In Katsina state, there is no seasonal punctuation of planting. This is due to the Jibia Dam project, an irrigation social investment with reservoir capacity of 140.0 mcm, connected to an area of cultivation of 3,500 hectares, reports Zacheaus Somorin
Rain is crucial to agriculture because crops require water to be nurtured and nourished and to grow to maturity.
That is the reason most crops, in the Southern part of Nigeria, are planted during the rainy season, that is, between October and May.
But there are societies where virtually all crops are planted all-year round regardless of whether it is rainy or dry season. Katsina State perfectly fits into this category of societies.
“There is no seasonal interruption in the planting of crops here”, one of the farmers in Jibia, who simply identified himself as Umaru, boasted.
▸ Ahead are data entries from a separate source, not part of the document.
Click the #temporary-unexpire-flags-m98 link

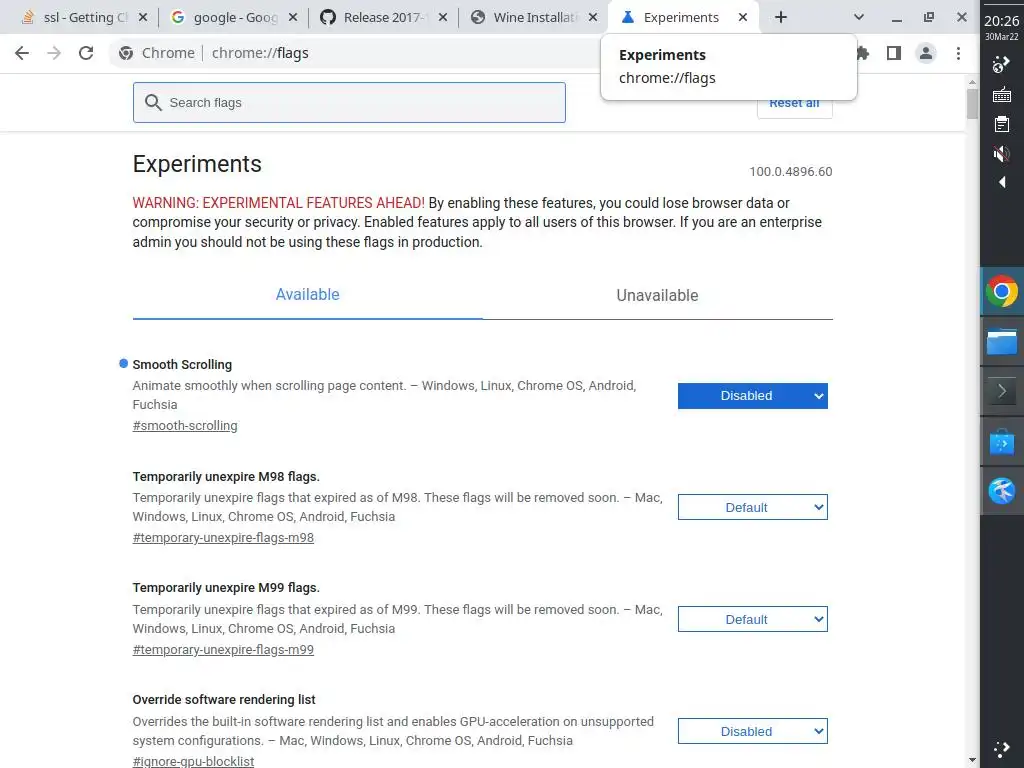pyautogui.click(x=223, y=538)
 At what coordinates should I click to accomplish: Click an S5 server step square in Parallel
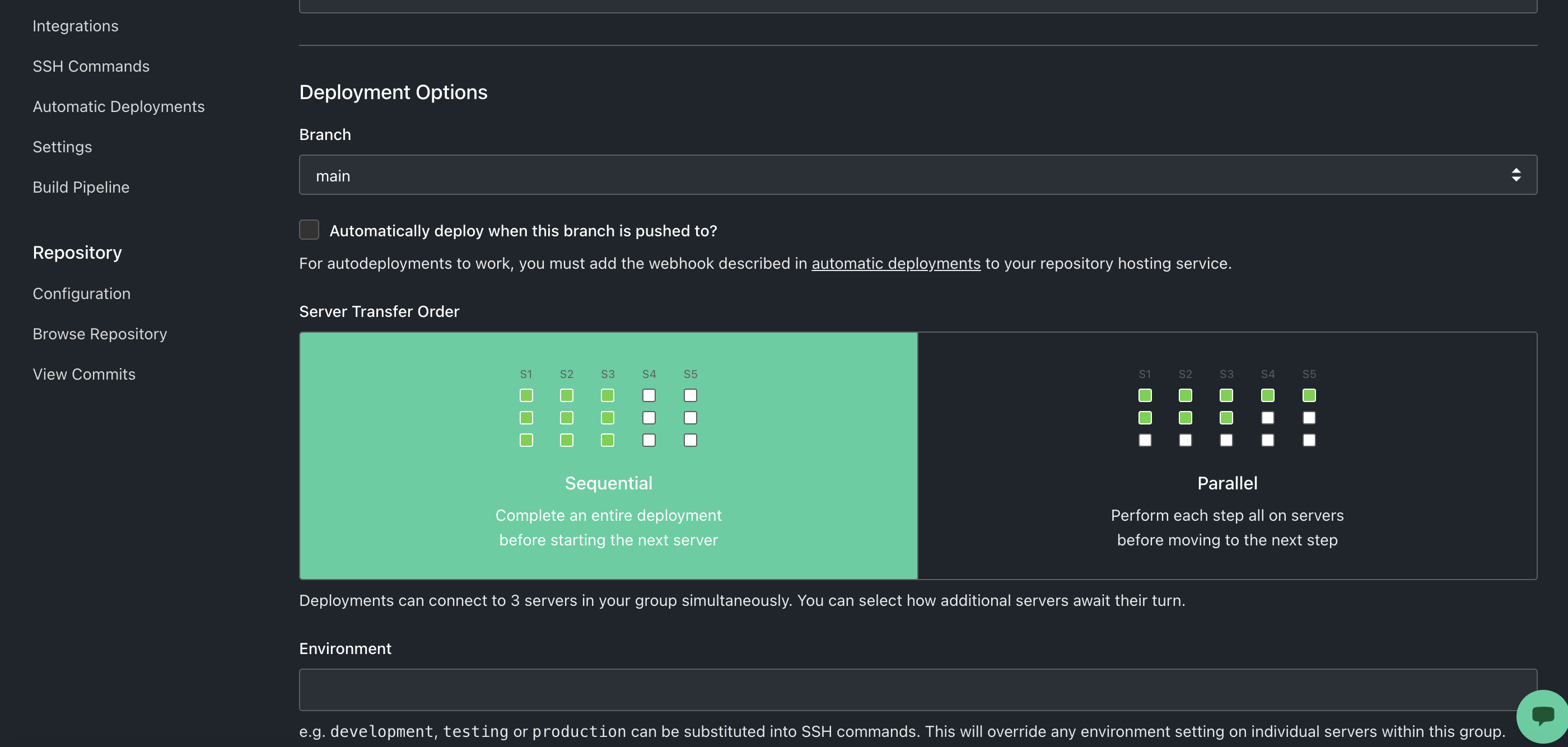(1309, 395)
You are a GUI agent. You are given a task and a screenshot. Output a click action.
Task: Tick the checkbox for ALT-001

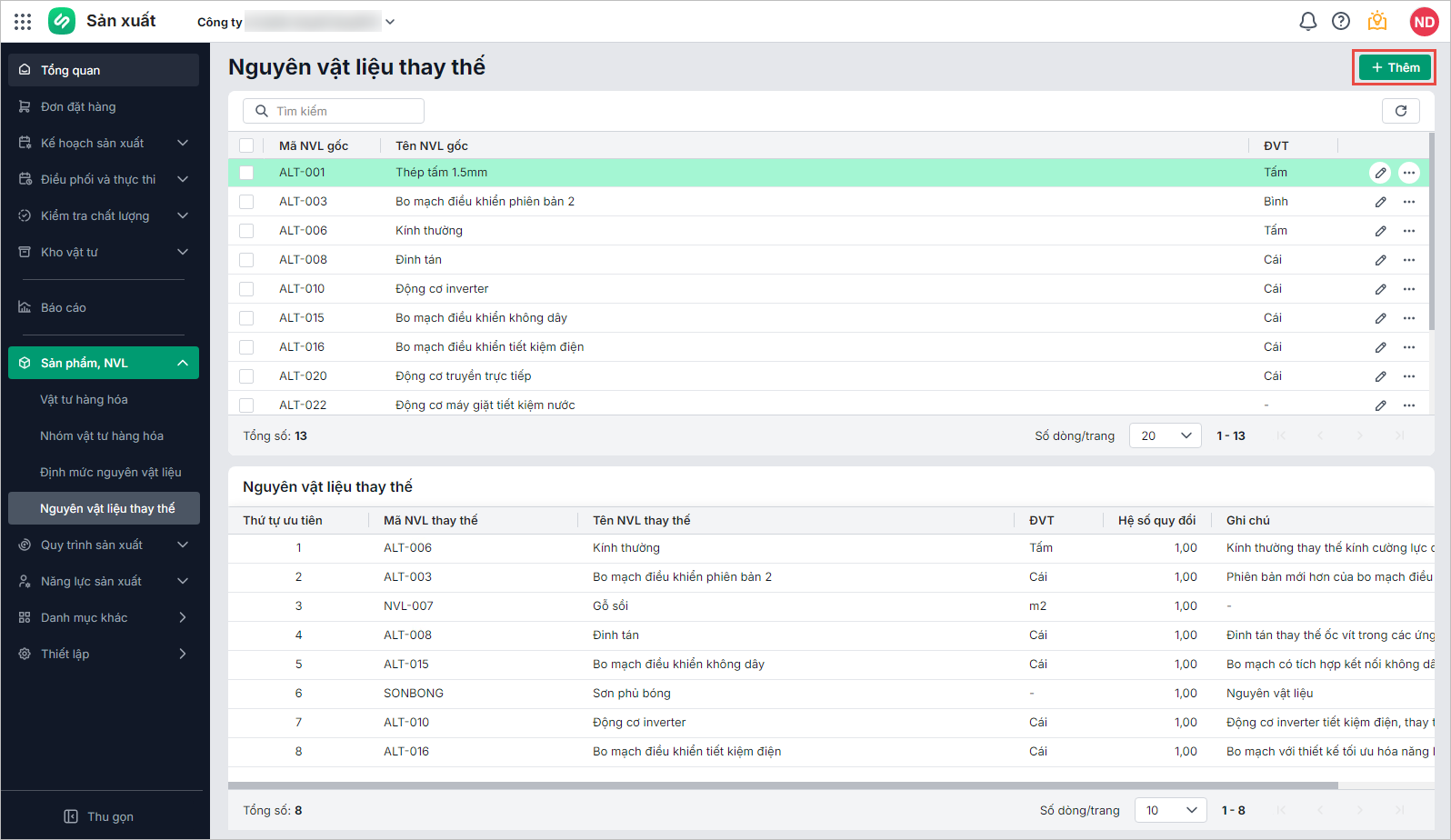coord(246,173)
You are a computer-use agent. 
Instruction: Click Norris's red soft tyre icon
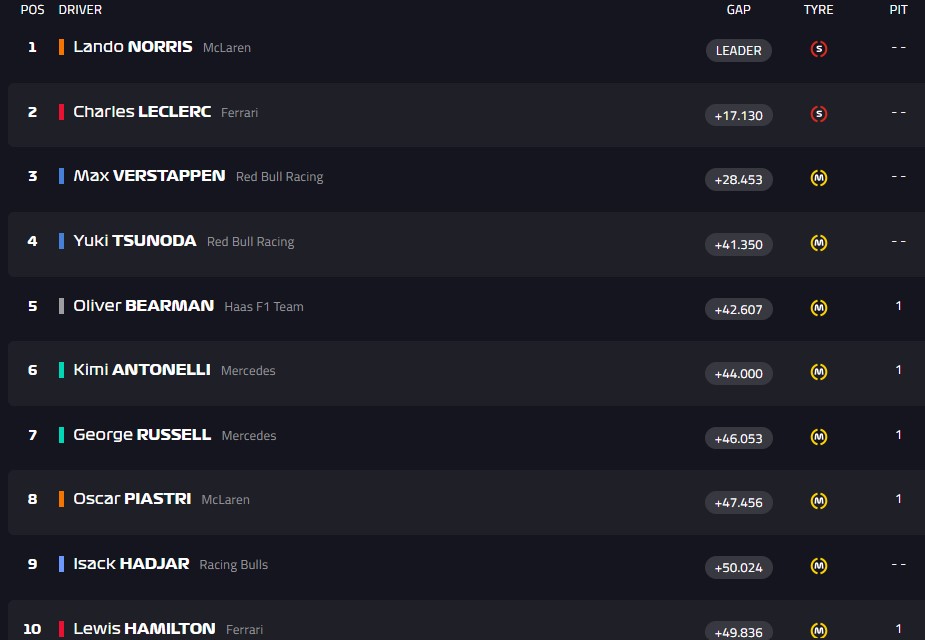coord(818,49)
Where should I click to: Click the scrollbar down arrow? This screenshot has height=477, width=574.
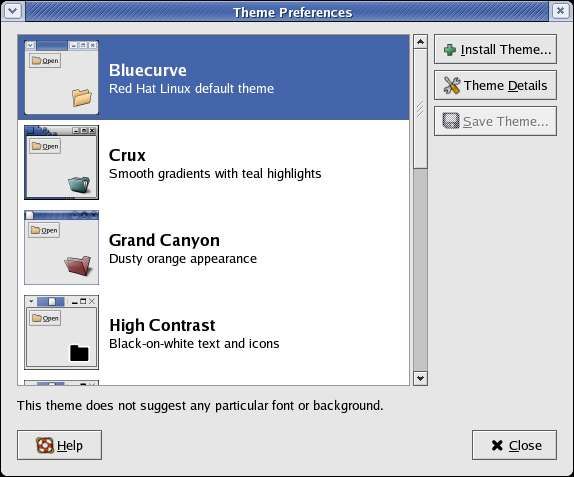tap(420, 378)
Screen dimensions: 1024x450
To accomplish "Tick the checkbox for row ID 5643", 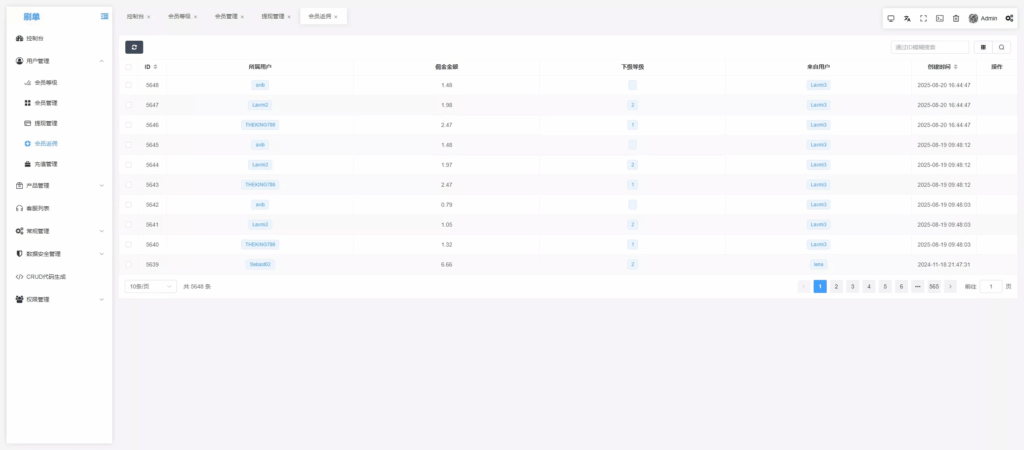I will 128,185.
Indeed, the uninterrupted farming in Jibia and environs has been made possible by Jibia Dam, an irrigation project with a reservoir capacity of 140.0mcm and area of cultivation of 3,500 hectares.
As at 2007 when Governor Ibrahim Shehu Shema took the mantle of leadership in Katsina State, farm yield in the state, as a result of the intervention of the irrigation project, was a mere 100 hectares.
Shema not only developed the dam to increase the yield by several percentages, and by 2011 when he was rounding off his term in office, about 12,000 hectares of land had been committed to irrigation state-wide.
Principal crops grown in the Jibia sector include beans, groundnut, maize, pepper, wheat, onion, lettuce, cabbage, sweet potato, Irish potato, pumpkin, and sweat melon.
THISDAY gathered that there are at least nine other irrigation projects scattered across Katsina supporting farming system with human-controlled moisture environment regimes, leading to the growing of almost any type of crop depending on market demand throughout the year.